OBD-Tuning
OBD2 ist eine serielle Schnittstelle in neueren Autos (etwa ab dem Baujahr 2000) zum Anschluss von Diagnose- und Testgeräten. In der Regel findet man sie im Motor- oder Insassenraum. Mit ihrer Hilfe erhält man Zugriff auf die gesamte Steuerungselektronik eines Autos.Zusätzlich zu der Schnittstelle benötigt man ein OBD2-Programmiergerät und Anschlusskabel, um die Originaldaten herunterzuladen und die optimierten Tuningdaten wieder hochzuladen. Das Ziel beim OBD-Tuning ist meist, einen geringeren Treibstoffverbrauch bei gleichen Emissionswerten zu erhalten. Das kann man durch einen ausgewogenen Leistungs- und Drehmomentzuwachs erreichen.

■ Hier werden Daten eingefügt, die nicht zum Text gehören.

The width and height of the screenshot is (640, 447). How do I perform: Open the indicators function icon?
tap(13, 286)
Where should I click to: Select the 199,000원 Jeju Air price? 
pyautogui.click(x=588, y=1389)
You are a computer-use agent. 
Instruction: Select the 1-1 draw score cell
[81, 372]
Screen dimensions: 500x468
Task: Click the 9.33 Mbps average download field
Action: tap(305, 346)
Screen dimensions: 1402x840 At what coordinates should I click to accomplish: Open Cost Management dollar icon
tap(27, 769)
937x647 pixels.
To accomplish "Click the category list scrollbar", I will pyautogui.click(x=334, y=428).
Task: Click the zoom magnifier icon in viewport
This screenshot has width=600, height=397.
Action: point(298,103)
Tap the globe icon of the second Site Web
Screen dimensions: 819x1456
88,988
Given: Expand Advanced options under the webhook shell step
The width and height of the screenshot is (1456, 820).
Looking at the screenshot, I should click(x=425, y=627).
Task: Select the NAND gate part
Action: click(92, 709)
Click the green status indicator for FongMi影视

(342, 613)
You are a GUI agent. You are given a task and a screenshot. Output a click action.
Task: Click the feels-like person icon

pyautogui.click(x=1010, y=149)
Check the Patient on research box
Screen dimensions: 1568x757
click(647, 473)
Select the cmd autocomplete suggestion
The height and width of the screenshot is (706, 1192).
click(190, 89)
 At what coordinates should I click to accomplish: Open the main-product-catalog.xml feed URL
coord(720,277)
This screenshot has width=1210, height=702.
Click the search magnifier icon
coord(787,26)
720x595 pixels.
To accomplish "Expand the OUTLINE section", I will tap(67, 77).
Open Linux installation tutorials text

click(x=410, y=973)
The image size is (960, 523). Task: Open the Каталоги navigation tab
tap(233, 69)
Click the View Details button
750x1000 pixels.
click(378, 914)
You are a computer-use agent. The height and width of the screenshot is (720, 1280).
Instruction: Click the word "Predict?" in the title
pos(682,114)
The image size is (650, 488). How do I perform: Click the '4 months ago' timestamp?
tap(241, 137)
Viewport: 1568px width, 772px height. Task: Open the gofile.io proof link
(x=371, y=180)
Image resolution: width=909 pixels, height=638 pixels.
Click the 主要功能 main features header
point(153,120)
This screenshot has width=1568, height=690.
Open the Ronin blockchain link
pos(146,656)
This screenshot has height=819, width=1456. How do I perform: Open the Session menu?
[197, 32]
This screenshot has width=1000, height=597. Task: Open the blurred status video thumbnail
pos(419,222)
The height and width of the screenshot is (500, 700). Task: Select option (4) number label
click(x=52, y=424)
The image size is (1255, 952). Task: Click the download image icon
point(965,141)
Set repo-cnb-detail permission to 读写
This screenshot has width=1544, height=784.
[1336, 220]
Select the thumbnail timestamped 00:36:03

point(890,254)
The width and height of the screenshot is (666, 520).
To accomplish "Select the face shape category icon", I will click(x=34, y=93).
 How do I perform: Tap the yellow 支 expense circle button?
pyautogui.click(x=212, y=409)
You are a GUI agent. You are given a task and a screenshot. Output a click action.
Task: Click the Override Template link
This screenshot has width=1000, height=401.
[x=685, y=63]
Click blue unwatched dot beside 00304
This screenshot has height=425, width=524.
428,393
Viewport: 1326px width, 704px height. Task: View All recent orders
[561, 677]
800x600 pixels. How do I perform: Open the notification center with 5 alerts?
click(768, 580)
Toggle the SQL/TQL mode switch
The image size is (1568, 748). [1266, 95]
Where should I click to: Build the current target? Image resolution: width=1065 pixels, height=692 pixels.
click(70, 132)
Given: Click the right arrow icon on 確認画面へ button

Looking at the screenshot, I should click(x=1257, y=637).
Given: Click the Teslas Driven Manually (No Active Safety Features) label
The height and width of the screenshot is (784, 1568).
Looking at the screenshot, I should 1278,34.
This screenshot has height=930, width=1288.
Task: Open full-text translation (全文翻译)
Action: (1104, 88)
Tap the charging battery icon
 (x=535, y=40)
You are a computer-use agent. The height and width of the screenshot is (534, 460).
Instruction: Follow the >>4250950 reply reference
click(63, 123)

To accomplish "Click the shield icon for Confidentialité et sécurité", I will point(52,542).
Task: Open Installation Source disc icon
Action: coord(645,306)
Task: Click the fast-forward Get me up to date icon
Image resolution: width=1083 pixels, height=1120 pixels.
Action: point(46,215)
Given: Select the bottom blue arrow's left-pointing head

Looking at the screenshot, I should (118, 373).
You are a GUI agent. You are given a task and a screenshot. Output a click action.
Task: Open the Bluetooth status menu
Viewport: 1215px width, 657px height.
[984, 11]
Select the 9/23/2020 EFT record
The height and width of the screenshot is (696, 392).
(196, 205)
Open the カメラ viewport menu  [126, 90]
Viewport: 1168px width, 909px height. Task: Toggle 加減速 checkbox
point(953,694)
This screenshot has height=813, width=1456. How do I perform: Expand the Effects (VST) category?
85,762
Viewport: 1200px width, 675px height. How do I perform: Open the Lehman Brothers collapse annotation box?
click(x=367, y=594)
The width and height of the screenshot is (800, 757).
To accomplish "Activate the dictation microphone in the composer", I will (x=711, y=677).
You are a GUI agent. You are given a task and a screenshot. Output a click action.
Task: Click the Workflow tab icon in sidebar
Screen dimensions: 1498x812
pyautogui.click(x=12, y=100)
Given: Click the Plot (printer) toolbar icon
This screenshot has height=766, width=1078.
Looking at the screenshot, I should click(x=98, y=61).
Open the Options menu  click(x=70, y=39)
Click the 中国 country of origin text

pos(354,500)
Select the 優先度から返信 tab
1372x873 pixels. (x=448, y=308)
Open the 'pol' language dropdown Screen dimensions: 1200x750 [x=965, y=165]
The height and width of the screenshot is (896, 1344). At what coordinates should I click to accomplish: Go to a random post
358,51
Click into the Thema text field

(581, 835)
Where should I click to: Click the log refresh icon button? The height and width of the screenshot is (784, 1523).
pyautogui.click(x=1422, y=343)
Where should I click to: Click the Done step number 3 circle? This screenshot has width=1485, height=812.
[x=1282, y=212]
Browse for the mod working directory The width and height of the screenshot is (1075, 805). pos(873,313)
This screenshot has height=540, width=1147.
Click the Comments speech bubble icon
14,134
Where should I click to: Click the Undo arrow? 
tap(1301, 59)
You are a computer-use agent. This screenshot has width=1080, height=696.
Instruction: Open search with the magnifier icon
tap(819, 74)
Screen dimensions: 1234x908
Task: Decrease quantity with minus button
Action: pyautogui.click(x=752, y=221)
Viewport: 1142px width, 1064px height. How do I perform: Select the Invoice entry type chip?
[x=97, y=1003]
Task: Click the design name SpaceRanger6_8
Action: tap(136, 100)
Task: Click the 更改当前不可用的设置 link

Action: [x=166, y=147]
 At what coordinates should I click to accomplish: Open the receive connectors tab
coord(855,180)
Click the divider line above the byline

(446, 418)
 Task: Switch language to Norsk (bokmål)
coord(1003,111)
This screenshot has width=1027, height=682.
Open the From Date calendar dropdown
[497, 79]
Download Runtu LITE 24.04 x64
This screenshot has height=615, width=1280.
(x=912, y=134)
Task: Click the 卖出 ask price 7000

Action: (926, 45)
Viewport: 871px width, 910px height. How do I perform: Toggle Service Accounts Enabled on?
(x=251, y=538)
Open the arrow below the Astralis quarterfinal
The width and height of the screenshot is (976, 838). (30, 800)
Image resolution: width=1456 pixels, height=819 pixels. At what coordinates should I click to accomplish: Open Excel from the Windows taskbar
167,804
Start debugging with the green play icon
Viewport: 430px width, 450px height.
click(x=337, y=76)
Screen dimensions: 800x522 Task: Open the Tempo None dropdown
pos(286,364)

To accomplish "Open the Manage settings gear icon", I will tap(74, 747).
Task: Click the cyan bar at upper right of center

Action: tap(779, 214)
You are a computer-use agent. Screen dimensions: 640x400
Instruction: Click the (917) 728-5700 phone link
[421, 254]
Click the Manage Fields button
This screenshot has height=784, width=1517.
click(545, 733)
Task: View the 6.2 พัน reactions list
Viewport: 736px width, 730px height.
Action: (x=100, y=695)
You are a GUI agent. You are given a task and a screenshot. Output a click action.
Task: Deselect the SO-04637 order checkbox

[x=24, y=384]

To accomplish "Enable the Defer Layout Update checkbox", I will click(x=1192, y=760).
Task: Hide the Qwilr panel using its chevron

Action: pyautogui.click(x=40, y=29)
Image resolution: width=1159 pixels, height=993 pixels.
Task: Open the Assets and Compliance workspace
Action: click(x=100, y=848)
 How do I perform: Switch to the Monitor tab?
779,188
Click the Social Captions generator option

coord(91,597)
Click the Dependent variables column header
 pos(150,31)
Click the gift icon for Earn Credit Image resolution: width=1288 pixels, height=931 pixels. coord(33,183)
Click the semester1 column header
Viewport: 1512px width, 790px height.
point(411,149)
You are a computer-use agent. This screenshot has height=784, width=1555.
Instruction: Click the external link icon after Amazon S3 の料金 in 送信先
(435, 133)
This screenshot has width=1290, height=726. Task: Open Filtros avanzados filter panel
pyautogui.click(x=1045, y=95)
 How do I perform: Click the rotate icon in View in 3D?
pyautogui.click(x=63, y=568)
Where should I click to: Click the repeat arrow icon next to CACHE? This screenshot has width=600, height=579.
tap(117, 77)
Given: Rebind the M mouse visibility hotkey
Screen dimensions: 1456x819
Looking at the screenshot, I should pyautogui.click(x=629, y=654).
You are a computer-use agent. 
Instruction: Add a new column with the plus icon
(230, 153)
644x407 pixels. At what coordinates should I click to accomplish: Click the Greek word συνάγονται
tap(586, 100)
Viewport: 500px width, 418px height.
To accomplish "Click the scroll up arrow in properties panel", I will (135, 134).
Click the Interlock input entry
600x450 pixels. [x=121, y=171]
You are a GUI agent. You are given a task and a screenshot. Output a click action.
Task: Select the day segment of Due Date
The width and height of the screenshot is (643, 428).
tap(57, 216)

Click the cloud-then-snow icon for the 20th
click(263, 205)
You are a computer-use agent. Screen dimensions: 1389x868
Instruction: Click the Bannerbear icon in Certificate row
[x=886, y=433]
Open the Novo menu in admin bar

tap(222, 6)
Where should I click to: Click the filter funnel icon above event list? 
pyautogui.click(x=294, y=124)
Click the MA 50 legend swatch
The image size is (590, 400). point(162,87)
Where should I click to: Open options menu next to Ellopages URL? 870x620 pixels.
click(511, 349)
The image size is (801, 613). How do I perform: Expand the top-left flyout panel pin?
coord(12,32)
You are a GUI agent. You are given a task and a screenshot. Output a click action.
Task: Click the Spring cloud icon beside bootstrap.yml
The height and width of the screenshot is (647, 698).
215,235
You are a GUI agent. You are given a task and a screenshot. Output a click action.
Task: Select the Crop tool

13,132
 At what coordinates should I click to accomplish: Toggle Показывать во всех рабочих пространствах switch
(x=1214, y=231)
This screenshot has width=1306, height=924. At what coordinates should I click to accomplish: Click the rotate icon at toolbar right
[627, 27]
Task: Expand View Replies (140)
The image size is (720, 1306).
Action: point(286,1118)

Basis für die Tuningsoftware ist die Originalsoftware. Originalwerte und Einstellungen wie Fahrzeug-ID, Motornummer und Getriebeversion werden bei der Tuningversion nicht verändert.
Nach der Veränderung der Daten kann man sie über die serienmäßige Diagnoseschnittstelle des Fahrzeugs in das Motorsteuergerät einspielen. Bisher war es üblich, Speicherbausteine auszutauschen oder zusätzliche Elektronik einzubauen, die ins Steuergerät eingelötet werden mussten. Das OBD-Tuning ermöglichst es jetzt, alle Veränderungen vorzunehmen ohne dass Öffnung und Ausbau des Motorsteuergerätes notwendig werden.
Ältere Fahrzeuge, die vor dem Jahr 2000 gebaut wurden, verfügen meist nicht über einen OBD2-Anschluss. Bei diesen Fahrzeugen kann ein Chiptuning vorgenommen werden, mit dessen Hilfe die Leistung optimiert werden kann.
Beim OBD-Tuning reizt man lediglich Toleranzen des Herstellers aus, überschreitet sie in der Regel aber nicht. Das hat zur Folge, dass keine übermäßigen Verschleißerscheinungen auftreten. Man erreicht so jedoch das Ziel, zu sonst gleichen Werten den Kraftstoffverbrauch um bis zu einem Liter pro 100 Kilometer zu senken.